• [Task data]:
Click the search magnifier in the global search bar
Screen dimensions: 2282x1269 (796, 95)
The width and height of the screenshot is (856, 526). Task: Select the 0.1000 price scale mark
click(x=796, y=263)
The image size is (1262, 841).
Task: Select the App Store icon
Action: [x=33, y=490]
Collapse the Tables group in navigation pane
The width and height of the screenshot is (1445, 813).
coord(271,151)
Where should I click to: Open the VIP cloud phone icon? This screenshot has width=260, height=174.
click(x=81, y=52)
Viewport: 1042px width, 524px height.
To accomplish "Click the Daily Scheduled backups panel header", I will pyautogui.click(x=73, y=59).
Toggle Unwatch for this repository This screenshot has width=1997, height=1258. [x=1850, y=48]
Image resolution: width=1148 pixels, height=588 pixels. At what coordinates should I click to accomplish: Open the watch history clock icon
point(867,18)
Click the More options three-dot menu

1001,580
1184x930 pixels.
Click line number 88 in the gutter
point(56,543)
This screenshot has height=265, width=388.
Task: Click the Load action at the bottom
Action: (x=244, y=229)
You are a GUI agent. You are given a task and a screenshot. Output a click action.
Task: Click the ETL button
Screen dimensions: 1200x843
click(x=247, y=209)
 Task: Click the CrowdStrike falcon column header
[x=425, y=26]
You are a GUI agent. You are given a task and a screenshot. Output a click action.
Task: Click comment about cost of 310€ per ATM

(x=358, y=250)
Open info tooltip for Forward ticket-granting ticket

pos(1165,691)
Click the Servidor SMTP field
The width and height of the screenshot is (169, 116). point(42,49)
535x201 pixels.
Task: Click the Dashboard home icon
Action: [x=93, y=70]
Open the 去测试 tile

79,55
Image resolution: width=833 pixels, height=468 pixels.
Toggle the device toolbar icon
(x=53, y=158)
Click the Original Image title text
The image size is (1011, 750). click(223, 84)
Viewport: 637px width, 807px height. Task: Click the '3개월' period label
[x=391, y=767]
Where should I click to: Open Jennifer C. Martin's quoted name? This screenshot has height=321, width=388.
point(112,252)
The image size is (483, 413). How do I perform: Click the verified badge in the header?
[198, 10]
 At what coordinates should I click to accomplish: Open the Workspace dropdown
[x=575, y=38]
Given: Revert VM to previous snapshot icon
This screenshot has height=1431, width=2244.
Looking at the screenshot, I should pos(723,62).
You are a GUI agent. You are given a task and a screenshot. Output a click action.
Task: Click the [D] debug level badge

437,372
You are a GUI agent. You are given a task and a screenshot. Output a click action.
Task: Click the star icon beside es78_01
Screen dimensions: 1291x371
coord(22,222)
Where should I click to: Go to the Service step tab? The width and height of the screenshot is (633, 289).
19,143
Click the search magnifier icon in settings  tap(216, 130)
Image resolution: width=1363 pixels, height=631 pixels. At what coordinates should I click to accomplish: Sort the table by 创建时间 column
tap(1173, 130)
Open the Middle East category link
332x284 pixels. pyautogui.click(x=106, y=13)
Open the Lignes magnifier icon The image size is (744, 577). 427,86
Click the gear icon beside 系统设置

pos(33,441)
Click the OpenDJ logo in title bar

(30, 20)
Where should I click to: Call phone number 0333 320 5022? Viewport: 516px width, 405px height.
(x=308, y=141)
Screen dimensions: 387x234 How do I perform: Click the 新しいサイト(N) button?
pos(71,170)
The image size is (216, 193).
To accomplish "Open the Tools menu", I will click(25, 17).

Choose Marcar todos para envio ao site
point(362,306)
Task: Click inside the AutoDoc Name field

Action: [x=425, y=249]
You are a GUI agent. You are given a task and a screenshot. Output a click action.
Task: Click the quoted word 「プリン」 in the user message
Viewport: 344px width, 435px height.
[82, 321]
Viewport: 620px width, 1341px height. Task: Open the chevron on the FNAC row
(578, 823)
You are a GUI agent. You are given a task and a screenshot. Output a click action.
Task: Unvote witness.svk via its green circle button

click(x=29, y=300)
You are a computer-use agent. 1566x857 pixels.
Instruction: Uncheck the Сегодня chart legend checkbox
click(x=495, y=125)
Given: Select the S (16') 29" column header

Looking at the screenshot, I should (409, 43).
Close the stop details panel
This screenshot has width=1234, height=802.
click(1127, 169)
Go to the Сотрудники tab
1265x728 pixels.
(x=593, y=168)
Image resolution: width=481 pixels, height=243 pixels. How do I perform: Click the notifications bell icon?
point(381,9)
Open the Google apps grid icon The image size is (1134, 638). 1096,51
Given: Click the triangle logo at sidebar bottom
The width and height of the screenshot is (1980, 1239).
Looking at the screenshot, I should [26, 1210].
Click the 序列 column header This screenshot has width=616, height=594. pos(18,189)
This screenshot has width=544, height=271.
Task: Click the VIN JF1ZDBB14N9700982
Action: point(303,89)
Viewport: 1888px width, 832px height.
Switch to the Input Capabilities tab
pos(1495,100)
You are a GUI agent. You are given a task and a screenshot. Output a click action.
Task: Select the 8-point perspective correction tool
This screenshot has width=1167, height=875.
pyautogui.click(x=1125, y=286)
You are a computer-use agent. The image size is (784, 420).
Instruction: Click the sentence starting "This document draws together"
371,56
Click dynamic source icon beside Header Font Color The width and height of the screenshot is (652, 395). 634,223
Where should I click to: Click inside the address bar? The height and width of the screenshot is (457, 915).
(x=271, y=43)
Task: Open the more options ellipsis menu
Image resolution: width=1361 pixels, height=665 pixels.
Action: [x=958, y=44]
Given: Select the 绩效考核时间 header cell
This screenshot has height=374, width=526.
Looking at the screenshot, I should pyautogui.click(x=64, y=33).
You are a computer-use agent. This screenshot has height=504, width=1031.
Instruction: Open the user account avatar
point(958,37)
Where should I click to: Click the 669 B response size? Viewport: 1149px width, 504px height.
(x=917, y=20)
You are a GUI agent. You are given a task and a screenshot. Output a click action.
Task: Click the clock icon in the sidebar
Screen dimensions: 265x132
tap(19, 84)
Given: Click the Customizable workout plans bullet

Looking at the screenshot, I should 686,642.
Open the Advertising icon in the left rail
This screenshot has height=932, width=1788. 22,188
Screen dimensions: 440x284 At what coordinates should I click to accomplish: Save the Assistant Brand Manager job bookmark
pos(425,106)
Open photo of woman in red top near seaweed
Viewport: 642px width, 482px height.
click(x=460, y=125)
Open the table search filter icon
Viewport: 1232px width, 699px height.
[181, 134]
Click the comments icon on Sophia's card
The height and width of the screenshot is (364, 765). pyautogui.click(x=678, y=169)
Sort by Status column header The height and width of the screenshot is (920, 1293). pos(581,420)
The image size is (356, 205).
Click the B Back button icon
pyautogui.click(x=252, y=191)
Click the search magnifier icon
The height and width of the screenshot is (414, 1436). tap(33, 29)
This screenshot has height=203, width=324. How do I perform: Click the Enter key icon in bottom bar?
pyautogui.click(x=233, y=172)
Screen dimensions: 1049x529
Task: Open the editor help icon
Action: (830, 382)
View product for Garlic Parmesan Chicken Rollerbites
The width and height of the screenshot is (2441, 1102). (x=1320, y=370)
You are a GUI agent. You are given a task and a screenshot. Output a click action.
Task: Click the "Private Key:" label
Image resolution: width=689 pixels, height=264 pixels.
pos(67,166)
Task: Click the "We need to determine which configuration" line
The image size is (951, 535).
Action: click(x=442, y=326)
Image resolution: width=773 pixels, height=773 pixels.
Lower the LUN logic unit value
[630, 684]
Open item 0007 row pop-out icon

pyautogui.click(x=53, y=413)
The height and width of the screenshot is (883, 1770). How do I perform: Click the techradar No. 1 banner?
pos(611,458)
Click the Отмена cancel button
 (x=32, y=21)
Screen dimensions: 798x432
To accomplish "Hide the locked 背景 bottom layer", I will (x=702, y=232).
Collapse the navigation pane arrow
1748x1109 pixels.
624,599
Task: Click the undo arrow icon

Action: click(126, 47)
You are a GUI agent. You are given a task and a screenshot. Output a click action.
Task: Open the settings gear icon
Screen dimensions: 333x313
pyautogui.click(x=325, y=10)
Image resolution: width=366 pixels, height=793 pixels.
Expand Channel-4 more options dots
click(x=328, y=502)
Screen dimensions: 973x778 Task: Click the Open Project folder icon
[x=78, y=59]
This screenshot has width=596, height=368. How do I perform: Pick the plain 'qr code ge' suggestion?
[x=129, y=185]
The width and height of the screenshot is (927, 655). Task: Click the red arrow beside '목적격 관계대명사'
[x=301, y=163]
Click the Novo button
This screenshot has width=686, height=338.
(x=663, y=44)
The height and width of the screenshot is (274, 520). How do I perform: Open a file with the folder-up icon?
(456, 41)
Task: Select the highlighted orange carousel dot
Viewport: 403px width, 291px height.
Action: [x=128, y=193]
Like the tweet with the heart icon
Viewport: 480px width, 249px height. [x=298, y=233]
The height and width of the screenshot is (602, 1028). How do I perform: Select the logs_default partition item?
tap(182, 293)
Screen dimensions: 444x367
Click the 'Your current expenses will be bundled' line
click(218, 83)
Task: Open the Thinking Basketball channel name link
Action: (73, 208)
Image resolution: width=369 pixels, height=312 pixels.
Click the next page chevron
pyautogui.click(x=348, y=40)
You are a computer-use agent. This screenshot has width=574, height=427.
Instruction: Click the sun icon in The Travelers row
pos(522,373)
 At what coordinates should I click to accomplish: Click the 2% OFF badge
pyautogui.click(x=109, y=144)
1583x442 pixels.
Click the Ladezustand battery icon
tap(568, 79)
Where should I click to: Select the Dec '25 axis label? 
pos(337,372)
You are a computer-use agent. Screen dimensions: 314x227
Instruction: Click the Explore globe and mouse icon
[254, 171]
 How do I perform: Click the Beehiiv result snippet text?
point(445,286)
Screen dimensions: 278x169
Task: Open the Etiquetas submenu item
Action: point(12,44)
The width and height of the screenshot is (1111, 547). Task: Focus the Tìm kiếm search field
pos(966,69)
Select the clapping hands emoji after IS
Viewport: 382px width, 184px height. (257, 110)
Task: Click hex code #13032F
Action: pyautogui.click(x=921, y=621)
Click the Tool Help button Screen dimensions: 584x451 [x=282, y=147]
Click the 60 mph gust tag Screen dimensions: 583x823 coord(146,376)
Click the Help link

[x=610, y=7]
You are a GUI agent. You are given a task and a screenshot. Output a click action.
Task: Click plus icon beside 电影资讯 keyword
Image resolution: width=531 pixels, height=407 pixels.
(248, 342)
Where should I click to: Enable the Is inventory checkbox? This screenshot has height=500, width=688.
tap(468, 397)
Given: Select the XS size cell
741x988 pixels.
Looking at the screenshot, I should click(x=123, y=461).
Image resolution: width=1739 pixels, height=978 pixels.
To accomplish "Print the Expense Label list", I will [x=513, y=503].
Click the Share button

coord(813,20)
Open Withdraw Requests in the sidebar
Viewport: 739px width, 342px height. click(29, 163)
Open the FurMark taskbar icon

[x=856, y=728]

• [Problem details]: Render the records from the line containing "Click the Tool" through the last line, inclusive, as a Markdown table with the columns Row and Record, leaving out blank lines.

• [Solution below]:
| Row | Record |
|---|---|
| 1 | Click the Tool Help button Screen dimensions: 584x451 [x=282, y=147] |
| 2 | Click the 60 mph gust tag Screen dimensions: 583x823 coord(146,376) |
| 3 | Click the Help link |
| 4 | [x=610, y=7] |
| 5 | You are a GUI agent. You are given a task and a screenshot. Output a click action. |
| 6 | Task: Click plus icon beside 电影资讯 keyword |
| 7 | Image resolution: width=531 pixels, height=407 pixels. |
| 8 | (248, 342) |
| 9 | Where should I click to: Enable the Is inventory checkbox? This screenshot has height=500, width=688. |
| 10 | tap(468, 397) |
| 11 | Given: Select the XS size cell |
| 12 | 741x988 pixels. |
| 13 | Looking at the screenshot, I should click(x=123, y=461). |
| 14 | Image resolution: width=1739 pixels, height=978 pixels. |
| 15 | To accomplish "Print the Expense Label list", I will [x=513, y=503]. |
| 16 | Click the Share button |
| 17 | coord(813,20) |
| 18 | Open Withdraw Requests in the sidebar |
| 19 | Viewport: 739px width, 342px height. click(29, 163) |
| 20 | Open the FurMark taskbar icon |
| 21 | [x=856, y=728] |